Mesothelioma Research May Benefit From Discovery That Silences Metastasis
Mesothelioma cancer cells thrive by splitting and dividing, resulting in metastasis of the cancer to other organs. Stopping tumor growth and preventing metastasis, especially in mesothelioma and lung cancer that are both highly aggressive and resistant to many cancer treatments, is critical for increasing survival in patients. Now, researchers report they have found a key molecule in lung cancer cells that can halt metastasis.
Researchers at Imperial College London report, in a March 21 press release, the MARK4 protein enables cancer cells to split off from its tumor of origin and move to other parts of the body. However, they also found that the miR-515-5p molecule interferes with the production of MARK4. In effect, the molecule “silences” the production of MARK4, preventing the cancer cells from migrating.
“The ability of a cancer to spread around the body has a large impact on a patient’s survival,” said Professor Justin Stebbing, senior author of the study from the Department of Surgery and Cancer at Imperial. “However, at the moment we are still in the dark about why some cancers spread around the body – while others stay in one place. This study has given important insights into this process.”
It is cancer metastasis, and not the original cancer diagnosis itself, that is the cause of nearly all cancer deaths. In fact, according to various studies, 90 percent of all cancer deaths are due to metastasis. The American Cancer Society reports lung cancer can spread to almost any organ of the body, but most often it will spread to the adrenal glands, liver, bones, or brain. It can also spread to the other lung.

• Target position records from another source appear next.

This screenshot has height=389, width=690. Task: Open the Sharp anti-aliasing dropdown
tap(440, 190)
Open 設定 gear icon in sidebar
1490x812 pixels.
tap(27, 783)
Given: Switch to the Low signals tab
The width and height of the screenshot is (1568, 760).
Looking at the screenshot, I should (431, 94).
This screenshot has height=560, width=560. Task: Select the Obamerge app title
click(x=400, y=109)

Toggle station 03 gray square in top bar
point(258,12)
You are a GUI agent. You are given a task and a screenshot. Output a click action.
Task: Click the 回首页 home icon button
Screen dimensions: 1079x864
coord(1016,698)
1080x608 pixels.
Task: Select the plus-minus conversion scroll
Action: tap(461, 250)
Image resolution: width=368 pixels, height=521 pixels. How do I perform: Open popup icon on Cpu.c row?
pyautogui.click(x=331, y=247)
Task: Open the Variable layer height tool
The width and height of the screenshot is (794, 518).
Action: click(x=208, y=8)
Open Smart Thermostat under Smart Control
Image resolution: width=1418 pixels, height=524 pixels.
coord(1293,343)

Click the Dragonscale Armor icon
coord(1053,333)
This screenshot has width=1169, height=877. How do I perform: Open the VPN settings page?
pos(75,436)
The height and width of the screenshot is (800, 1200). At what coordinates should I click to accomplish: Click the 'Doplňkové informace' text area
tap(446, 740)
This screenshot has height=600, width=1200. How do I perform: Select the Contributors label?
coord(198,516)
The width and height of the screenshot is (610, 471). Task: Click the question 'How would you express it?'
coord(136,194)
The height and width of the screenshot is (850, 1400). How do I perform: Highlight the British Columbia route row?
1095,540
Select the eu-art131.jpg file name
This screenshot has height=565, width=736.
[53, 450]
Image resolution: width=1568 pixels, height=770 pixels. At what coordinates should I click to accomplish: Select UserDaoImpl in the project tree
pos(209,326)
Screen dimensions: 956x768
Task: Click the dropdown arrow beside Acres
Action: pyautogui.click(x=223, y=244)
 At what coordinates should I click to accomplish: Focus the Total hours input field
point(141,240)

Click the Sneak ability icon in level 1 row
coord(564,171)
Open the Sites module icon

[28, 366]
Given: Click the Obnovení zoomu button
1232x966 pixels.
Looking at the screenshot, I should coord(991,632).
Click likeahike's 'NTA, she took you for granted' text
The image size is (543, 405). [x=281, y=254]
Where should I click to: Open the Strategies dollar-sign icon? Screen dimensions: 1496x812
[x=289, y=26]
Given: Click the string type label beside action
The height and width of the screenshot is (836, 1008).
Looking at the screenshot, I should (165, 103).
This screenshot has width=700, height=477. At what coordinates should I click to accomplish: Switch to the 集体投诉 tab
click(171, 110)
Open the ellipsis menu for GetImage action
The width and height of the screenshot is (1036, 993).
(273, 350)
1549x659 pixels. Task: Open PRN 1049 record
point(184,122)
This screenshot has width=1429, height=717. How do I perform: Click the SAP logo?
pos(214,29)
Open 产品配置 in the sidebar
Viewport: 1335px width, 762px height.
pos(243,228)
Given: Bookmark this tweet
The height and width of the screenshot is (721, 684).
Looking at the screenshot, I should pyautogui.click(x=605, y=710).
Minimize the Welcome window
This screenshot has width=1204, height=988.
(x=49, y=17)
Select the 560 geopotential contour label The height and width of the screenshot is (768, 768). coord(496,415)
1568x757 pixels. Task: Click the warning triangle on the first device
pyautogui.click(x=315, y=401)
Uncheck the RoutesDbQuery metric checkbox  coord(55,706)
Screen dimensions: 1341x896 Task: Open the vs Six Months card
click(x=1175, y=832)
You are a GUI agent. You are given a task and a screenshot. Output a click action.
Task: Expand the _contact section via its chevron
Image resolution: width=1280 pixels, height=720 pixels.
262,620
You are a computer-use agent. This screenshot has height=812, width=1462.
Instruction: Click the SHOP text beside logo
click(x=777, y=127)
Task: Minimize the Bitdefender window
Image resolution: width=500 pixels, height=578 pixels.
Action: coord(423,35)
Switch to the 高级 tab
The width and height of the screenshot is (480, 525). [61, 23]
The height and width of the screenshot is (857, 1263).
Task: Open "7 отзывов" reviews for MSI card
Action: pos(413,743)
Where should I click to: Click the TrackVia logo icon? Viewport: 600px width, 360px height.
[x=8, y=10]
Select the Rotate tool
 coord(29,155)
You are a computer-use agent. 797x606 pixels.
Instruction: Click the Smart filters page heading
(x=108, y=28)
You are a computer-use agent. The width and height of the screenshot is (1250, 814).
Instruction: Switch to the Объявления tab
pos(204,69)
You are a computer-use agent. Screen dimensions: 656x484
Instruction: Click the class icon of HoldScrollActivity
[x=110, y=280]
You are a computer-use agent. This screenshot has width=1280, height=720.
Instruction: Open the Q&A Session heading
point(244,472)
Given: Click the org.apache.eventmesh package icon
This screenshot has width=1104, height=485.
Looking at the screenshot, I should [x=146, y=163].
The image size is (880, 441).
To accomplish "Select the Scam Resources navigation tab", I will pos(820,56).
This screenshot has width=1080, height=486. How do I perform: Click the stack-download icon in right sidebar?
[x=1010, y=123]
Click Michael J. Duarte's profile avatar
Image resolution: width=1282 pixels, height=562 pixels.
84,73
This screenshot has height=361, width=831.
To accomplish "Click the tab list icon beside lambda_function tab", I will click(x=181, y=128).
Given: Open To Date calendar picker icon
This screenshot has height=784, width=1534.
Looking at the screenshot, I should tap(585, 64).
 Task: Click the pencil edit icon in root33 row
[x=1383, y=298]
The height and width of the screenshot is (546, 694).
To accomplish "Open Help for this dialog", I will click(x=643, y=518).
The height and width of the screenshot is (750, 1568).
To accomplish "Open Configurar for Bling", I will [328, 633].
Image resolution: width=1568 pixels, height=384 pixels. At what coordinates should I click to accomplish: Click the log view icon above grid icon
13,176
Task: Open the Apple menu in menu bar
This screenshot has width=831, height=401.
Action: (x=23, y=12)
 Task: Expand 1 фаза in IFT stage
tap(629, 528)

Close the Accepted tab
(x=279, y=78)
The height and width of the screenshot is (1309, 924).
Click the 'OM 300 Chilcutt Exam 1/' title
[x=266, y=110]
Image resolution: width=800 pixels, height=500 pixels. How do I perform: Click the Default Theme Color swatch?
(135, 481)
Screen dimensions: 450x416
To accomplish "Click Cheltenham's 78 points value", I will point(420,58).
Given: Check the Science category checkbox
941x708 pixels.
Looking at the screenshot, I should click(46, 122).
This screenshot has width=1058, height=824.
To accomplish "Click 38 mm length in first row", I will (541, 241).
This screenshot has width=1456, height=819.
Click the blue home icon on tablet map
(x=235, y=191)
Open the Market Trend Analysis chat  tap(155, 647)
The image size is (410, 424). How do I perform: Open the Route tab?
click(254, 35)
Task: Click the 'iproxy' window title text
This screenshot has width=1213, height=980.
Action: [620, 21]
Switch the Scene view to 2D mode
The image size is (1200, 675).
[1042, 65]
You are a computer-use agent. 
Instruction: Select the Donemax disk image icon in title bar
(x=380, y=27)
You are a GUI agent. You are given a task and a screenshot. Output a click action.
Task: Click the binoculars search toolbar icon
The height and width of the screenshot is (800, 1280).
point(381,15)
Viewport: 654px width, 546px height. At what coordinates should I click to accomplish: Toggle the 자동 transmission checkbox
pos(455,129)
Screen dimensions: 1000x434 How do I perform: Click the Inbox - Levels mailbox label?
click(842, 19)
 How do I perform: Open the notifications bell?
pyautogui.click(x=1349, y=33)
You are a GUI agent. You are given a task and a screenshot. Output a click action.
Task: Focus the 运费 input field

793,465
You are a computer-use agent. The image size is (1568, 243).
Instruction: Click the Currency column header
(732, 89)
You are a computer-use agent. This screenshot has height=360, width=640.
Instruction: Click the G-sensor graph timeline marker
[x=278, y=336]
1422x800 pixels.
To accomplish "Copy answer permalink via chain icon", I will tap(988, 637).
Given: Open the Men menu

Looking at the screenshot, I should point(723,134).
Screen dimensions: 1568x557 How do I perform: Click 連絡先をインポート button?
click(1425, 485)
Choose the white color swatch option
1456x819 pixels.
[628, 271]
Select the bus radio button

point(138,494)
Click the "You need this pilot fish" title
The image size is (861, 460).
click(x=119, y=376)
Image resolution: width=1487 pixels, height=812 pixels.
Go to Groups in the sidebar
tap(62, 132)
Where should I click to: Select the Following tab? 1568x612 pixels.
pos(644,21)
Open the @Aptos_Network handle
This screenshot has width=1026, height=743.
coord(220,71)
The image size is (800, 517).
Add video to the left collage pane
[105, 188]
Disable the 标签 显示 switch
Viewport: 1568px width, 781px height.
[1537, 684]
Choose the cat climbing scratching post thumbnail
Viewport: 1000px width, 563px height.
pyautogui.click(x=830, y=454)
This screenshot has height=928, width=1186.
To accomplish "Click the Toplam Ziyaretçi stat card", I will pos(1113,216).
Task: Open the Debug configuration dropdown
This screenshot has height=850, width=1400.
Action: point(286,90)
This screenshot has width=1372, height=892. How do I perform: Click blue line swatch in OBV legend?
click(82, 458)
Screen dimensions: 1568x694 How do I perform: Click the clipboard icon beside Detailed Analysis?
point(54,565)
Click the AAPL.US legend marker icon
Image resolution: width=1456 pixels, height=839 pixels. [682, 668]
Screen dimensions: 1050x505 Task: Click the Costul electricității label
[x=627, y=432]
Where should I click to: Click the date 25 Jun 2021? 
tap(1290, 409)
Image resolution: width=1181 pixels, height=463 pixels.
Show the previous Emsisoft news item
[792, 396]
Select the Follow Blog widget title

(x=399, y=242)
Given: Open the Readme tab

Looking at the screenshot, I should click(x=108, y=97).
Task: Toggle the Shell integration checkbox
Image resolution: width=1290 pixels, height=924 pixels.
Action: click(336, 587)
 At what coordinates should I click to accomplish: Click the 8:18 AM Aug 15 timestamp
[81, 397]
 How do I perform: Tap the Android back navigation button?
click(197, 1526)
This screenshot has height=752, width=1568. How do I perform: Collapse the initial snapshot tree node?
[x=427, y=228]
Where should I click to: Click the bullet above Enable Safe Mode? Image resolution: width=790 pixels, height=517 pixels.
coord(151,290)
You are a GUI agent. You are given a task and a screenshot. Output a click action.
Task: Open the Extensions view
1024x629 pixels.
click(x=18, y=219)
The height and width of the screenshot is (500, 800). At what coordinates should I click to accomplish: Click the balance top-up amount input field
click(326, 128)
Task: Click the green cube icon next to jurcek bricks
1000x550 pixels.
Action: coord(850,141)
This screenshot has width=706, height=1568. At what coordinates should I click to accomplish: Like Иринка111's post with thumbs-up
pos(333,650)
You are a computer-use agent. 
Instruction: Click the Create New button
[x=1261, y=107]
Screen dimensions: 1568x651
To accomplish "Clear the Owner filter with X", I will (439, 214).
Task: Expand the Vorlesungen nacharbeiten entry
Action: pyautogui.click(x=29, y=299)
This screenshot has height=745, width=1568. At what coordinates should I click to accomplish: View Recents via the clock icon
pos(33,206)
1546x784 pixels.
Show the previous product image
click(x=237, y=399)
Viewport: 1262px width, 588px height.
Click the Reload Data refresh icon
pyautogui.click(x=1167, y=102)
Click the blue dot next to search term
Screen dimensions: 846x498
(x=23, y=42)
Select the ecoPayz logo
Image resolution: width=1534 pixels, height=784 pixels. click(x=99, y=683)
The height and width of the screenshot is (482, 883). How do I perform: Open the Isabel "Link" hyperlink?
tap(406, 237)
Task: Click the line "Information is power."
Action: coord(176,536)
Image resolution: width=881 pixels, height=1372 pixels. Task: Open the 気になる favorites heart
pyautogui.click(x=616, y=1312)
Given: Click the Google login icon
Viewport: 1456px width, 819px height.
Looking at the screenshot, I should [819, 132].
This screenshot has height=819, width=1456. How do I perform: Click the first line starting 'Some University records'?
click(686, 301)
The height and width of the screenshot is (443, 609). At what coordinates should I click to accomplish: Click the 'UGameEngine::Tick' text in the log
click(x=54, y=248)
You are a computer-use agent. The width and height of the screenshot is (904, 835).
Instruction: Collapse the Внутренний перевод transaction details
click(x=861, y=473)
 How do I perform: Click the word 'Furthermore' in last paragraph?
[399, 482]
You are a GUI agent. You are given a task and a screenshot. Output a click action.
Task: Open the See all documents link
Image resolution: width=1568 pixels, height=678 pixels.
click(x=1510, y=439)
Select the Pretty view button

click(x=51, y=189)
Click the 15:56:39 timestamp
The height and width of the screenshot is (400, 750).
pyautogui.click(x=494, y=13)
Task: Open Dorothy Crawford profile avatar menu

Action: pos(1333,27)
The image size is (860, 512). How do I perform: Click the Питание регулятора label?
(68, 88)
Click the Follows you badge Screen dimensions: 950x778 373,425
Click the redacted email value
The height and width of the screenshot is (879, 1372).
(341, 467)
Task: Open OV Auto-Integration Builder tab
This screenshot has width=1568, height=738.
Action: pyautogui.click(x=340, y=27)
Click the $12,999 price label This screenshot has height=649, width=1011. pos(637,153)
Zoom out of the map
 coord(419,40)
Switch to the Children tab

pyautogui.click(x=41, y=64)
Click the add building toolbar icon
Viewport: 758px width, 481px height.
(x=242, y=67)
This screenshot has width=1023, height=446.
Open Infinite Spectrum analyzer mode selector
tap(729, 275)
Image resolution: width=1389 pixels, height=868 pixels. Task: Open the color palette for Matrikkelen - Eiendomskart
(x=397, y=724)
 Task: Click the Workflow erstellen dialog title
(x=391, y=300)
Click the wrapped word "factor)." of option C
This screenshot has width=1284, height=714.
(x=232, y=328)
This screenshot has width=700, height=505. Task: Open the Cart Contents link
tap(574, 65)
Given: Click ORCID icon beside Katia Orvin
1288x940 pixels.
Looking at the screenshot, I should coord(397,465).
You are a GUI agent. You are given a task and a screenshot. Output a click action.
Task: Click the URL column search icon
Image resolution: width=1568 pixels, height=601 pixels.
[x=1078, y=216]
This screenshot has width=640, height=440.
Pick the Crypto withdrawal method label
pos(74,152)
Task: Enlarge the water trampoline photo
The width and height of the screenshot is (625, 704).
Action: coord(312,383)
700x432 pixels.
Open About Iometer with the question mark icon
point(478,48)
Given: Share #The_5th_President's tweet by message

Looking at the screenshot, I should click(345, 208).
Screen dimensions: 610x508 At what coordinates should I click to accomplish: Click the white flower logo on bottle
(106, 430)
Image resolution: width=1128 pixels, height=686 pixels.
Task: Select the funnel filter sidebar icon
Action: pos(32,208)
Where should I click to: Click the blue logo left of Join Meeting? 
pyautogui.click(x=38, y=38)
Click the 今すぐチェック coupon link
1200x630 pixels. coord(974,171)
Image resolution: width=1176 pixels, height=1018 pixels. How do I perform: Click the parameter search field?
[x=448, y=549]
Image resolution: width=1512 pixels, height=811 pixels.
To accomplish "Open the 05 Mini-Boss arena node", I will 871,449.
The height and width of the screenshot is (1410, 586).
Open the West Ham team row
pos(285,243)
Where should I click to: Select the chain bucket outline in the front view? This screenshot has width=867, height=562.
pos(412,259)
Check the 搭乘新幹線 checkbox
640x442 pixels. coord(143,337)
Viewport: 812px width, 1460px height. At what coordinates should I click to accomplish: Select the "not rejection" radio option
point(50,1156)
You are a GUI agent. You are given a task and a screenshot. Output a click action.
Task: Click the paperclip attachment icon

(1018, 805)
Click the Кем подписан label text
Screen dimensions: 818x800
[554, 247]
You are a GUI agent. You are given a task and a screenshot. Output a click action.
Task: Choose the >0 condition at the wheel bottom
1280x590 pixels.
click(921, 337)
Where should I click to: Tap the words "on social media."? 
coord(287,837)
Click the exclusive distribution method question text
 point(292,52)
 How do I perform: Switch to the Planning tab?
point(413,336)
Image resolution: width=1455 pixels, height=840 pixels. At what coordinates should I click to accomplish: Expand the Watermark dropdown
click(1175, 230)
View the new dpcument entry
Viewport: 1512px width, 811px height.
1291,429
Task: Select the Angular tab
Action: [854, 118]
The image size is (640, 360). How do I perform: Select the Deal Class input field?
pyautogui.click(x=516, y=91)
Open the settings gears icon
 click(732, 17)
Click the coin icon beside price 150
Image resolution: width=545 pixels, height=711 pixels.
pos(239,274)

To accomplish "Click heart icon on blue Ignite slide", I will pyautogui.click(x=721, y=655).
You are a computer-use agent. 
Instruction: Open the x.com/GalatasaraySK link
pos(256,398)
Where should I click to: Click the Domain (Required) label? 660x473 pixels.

The Imperial College researchers looked at breast and lung cancers and found that reduced miR-515-5p and increased MARK4 levels in both of the cancers correlated to poor patient prognosis. They then increased the amount of miR-515-5p in mouse models using human breast cancer and lung cancer cells and found the higher level of the molecule prevented the spread of cancer cells.
The researchers next step is to assess if the MARK4 protein or the silencer molecule (miR-515-5p) should be anti-cancer drug targets. In addition, the team is investigating whether developing a test for the miR-515-5p molecule could provide a tool to indicate the likelihood of metastasis.
“These findings could have profound implications for treating breast and lung cancers, two of the biggest cancer killers worldwide,” said Dr. Olivier Pardo, lead author of the paper, also from the Department of Surgery and Cancer at Imperial.
Mesothelioma, a rare form of cancer caused by exposure to airborne asbestos fibers, can spread throughout the body by entering the blood stream or the lymphatic system. Due to the aggressive nature of the cancer, it is rare that mesothelioma cells remain confined to the site of origin and have not invaded neighboring tissue through metastasis. Research of this type brings hope to the mesothelioma community that new, effective treatments will soon be available.
See the Feb. 10 issue of the journal EMBO Reports for the full results of the study.